Corey Lewandowski: I Would Have Won in New Hampshire but Am Dropping Out Anyway

Lewandowski is still "confident" he'd be elected Senator despite calling it quits.


Photo by AP Photo/Jacquelyn Martin

It takes a man of honor and conviction to bow out of a race he was, you know, guaranteed to win. But that’s what the noble Corey Lewandowski, the increasingly obscure Trump world figure who had been publicly weighing a run for U.S. Senate in New Hampshire, has just done.

The former forearm-grabbing Trump campaign manager this week announced he would no longer take part in a race he is “certain [he] would have won.”

“After much consideration I have decided to forgo a campaign for the US Senate,” he wrote in a tweet sent on New Year’s Eve. “While taking on a career politician from the Washington swamp is a tall order, I am certain I would have won.
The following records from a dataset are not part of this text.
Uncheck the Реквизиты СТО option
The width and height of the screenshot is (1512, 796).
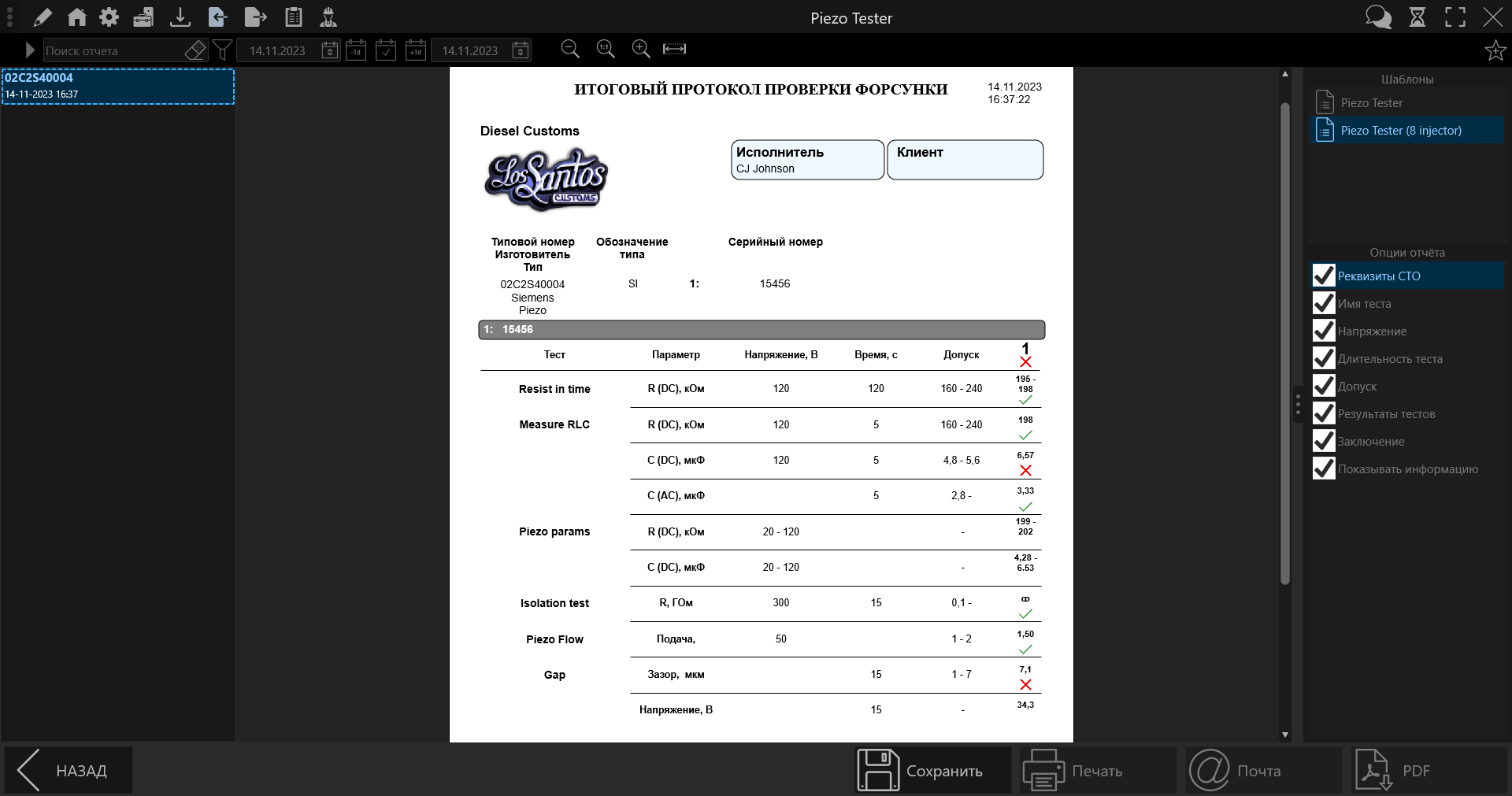pyautogui.click(x=1324, y=276)
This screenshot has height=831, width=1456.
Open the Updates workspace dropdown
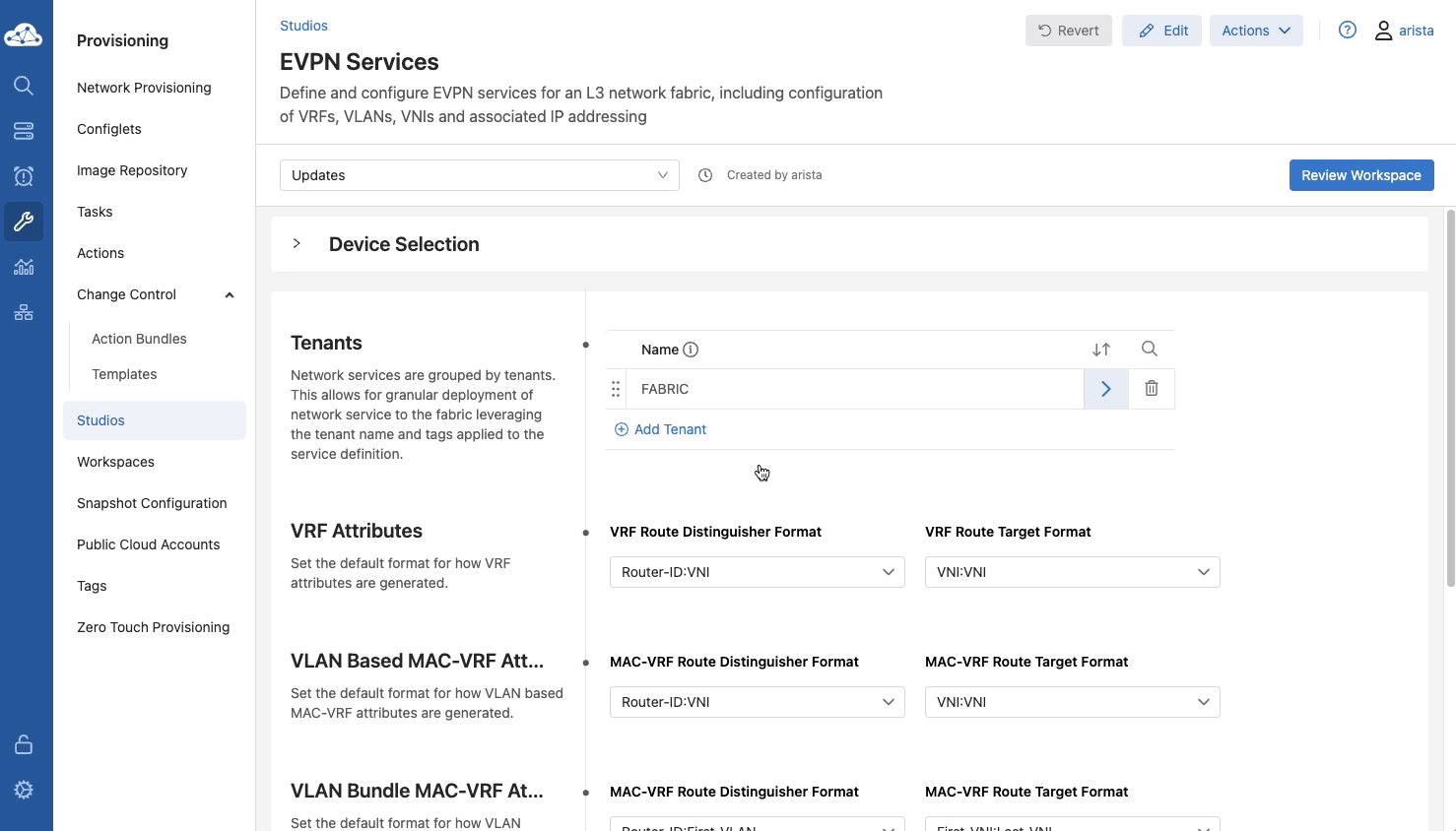click(479, 175)
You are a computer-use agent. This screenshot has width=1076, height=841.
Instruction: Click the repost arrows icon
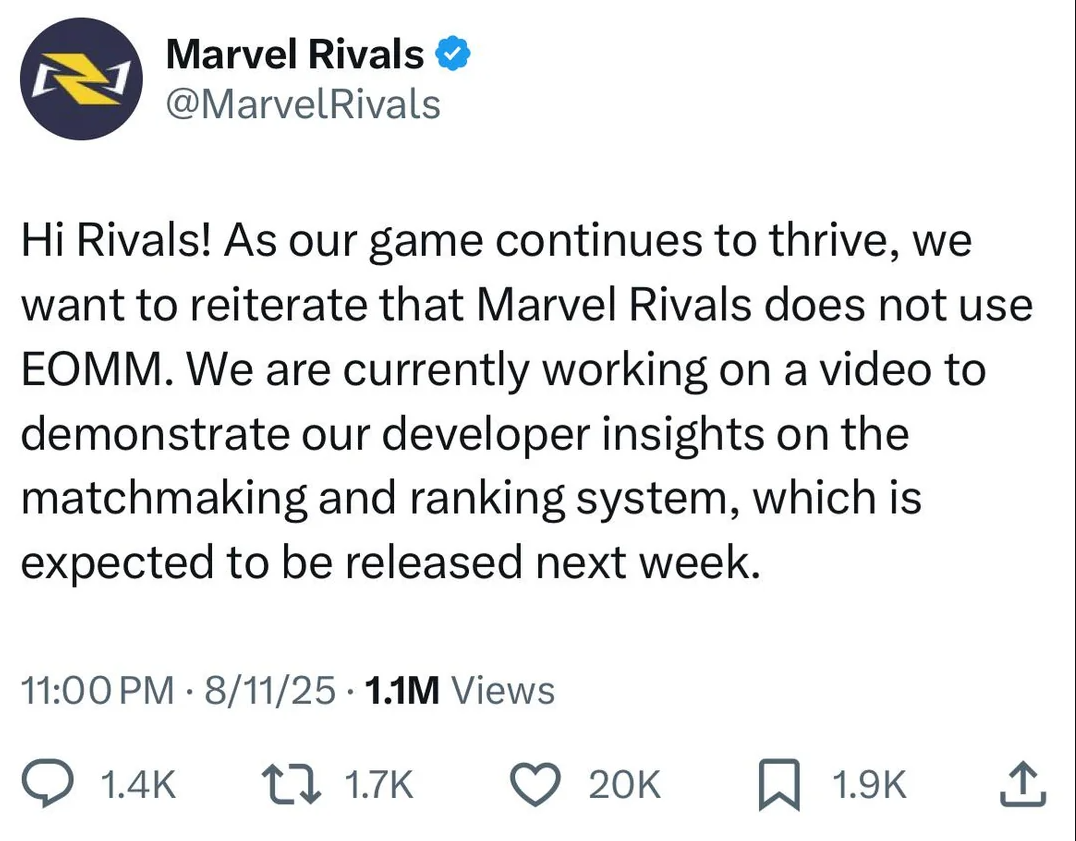290,785
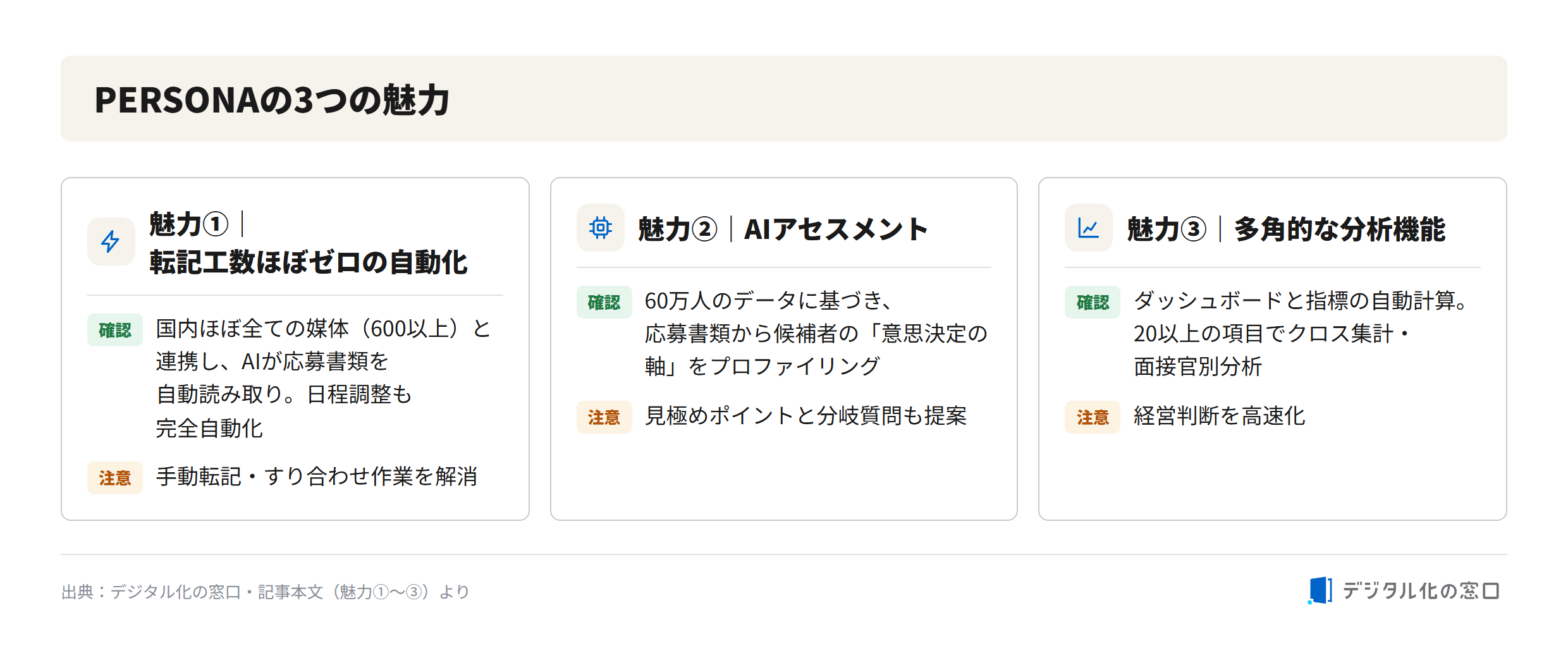The height and width of the screenshot is (665, 1568).
Task: Click the 魅力③｜多角的な分析機能 heading
Action: pos(1286,229)
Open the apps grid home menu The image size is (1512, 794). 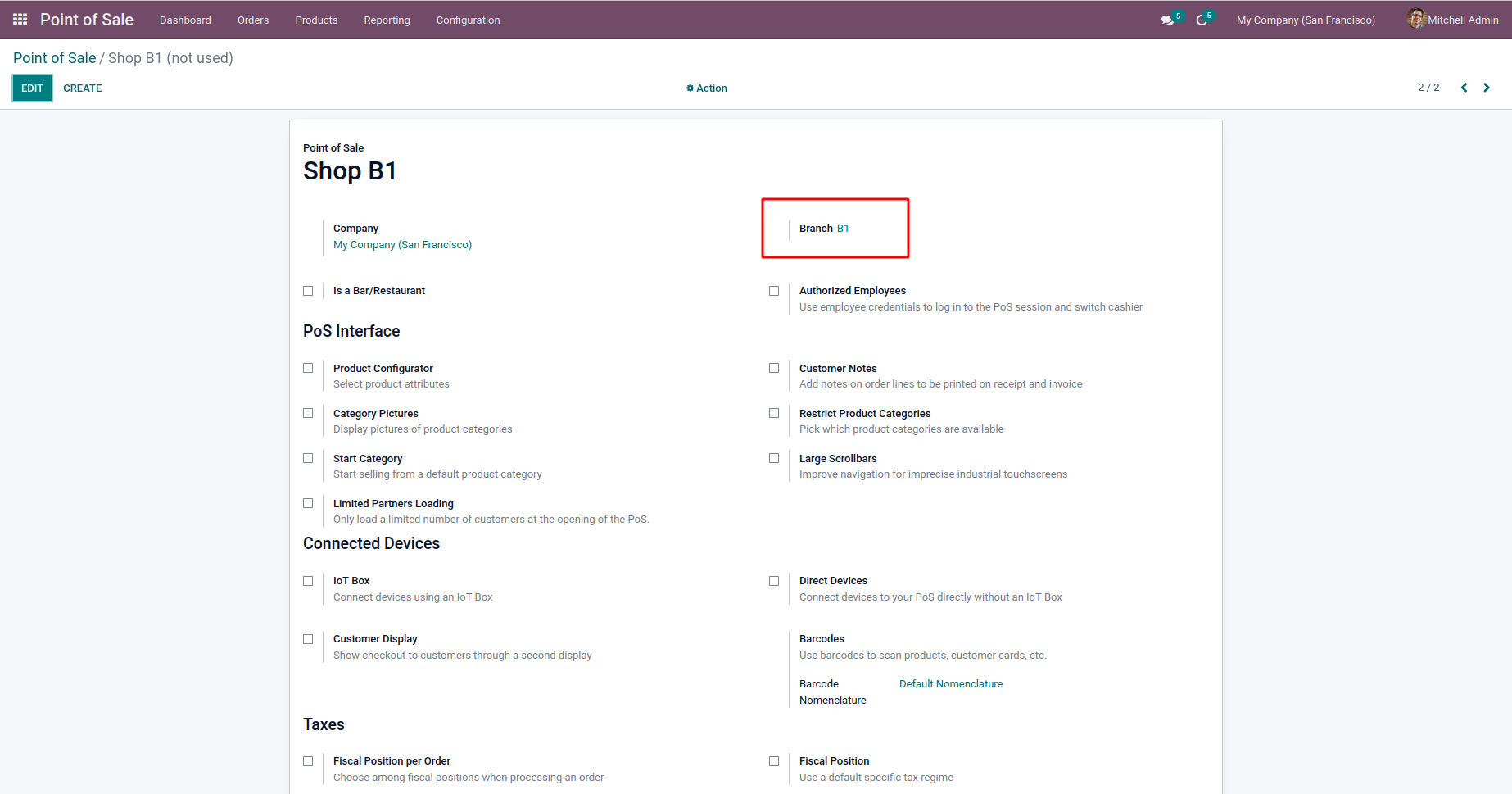coord(20,20)
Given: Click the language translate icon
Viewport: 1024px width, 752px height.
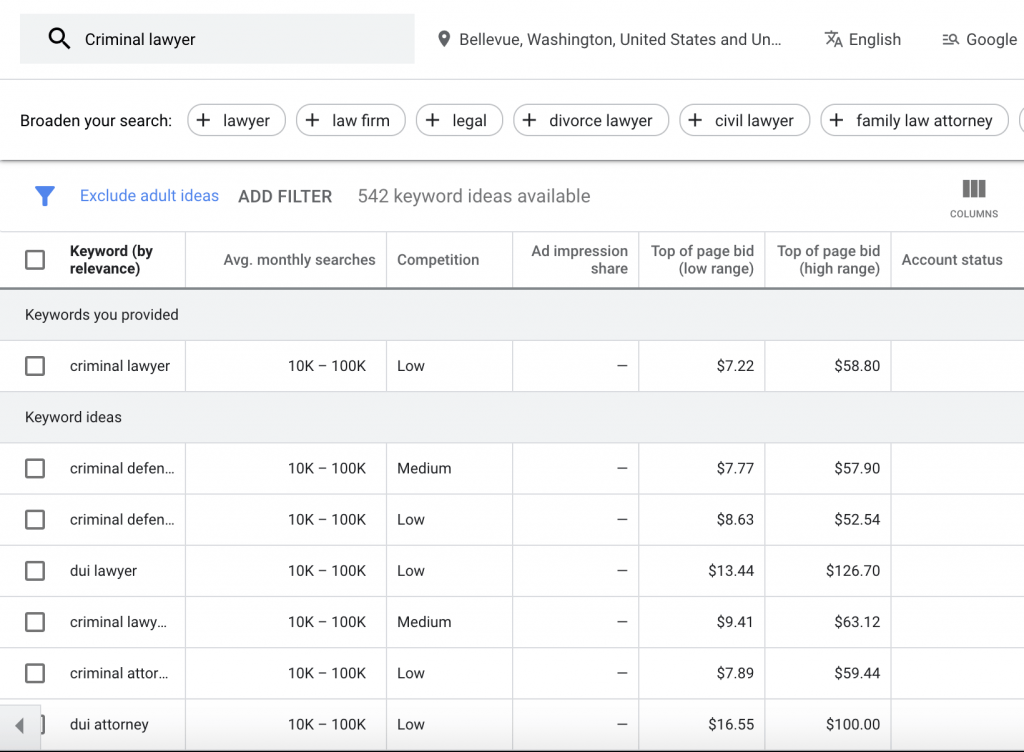Looking at the screenshot, I should coord(833,39).
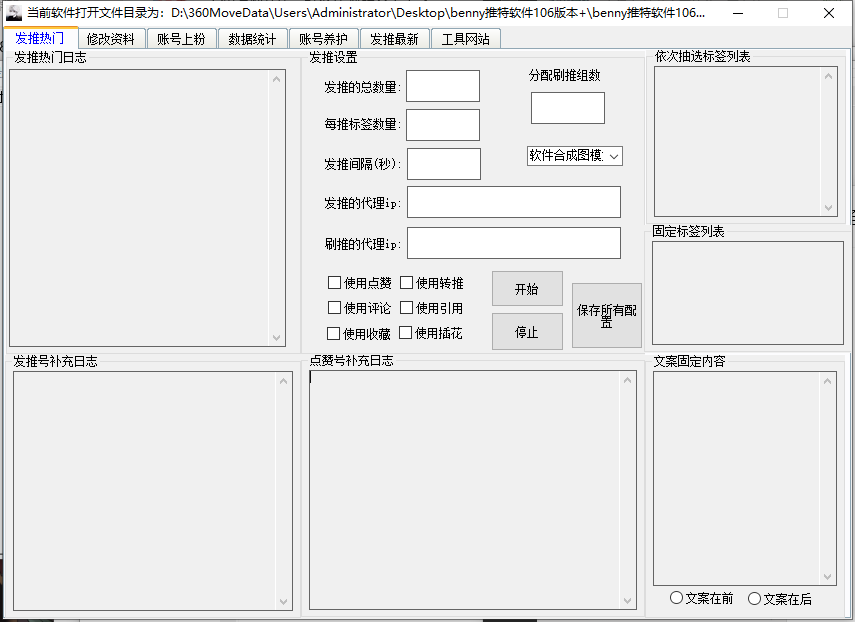Choose the 文案在后 radio option
Image resolution: width=855 pixels, height=622 pixels.
click(x=755, y=598)
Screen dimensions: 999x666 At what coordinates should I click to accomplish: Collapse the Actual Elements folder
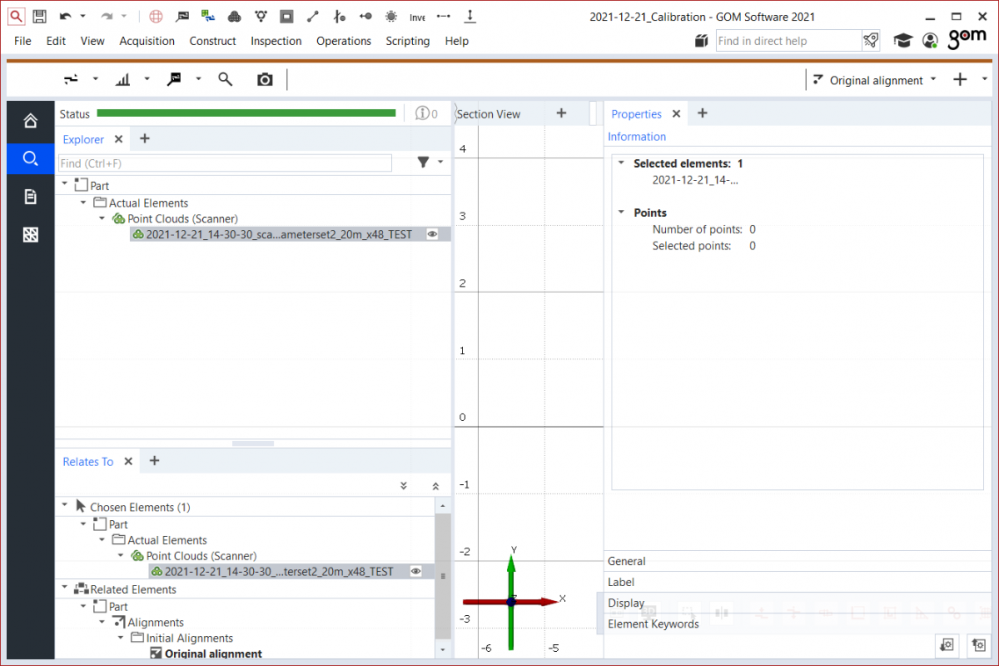(x=82, y=202)
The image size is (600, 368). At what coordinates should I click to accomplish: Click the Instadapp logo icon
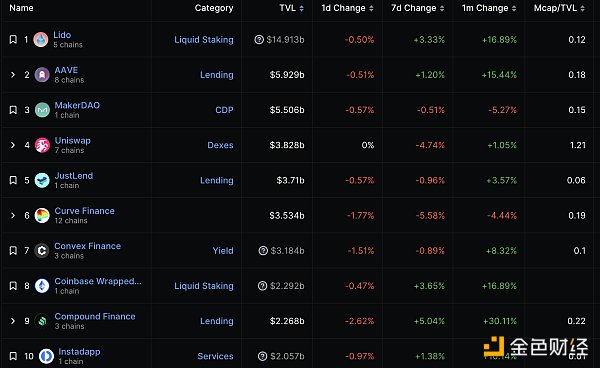[x=46, y=356]
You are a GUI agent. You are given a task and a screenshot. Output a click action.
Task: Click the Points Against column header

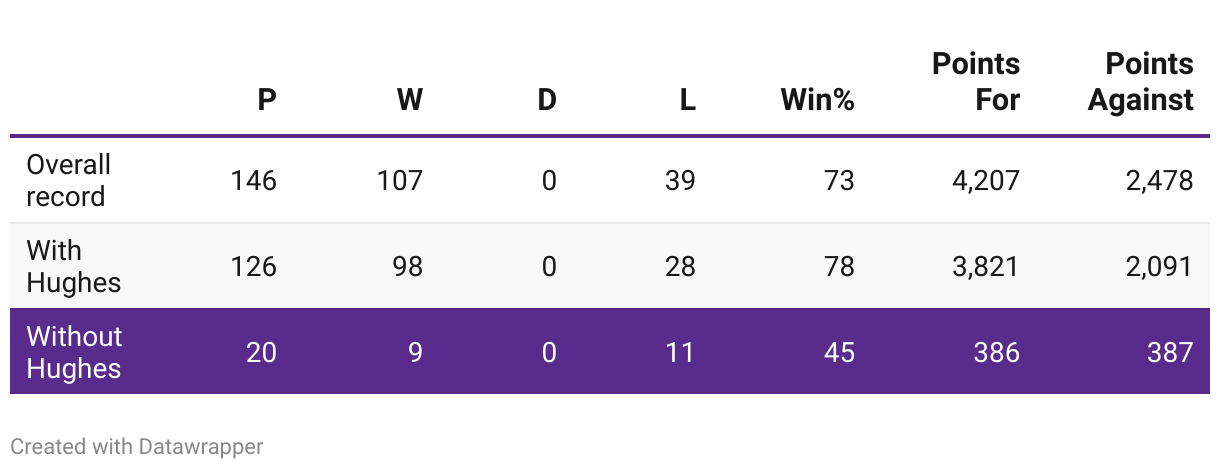[x=1141, y=82]
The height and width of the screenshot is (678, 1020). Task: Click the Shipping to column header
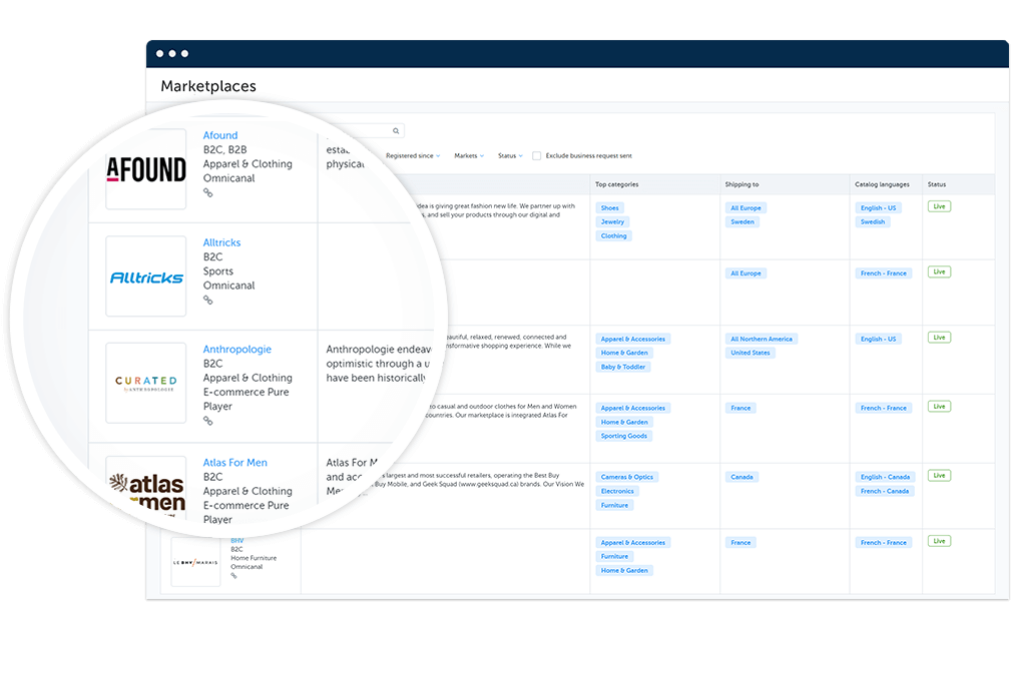click(x=744, y=185)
My priorities remain my family and ensuring that
@realDonaldTrump is re-elected POTUS.”


In a text message to POLITICO back in August, Lewandowski, who lives in Windham, announced that he was “seriously considering” a run against Democrat Jeanne Shaheen, the state’s former governor and two-term Senator. He never formally entered the race, but hinted at his aspirations again during a break in his combative testimony at an impeachment hearing, when he tweeted a link to the pro-Lewandowski website standwithcorey.com. As of Thursday, the site is still active and features a photo of Trump with the quote “I think Corey would be ‘fantastic'” attributed to the president.

Not everyone was convinced it was an authentic effort, or that New Hampshire had much interest in Lewandowski. CNN’s Phil Mattingly claims he saw little enthusiasm for him in the state GOP. A September poll from Emerson showed that the not-yet-announced Lewandowski was leading among Republicans in the state with 23 percent support (56 percent of GOP voters told pollsters they were undecided). The poll nevertheless showed him lagging 10 points behind Shaheen.

In New Hampshire’s last Senate election in 2016, Democrat Maggie Hassan beat incumbent Republican Kelly Ayotte by a razor thin margin.

Lewandowski now says he’ll be announcing an endorsement “in the near future.”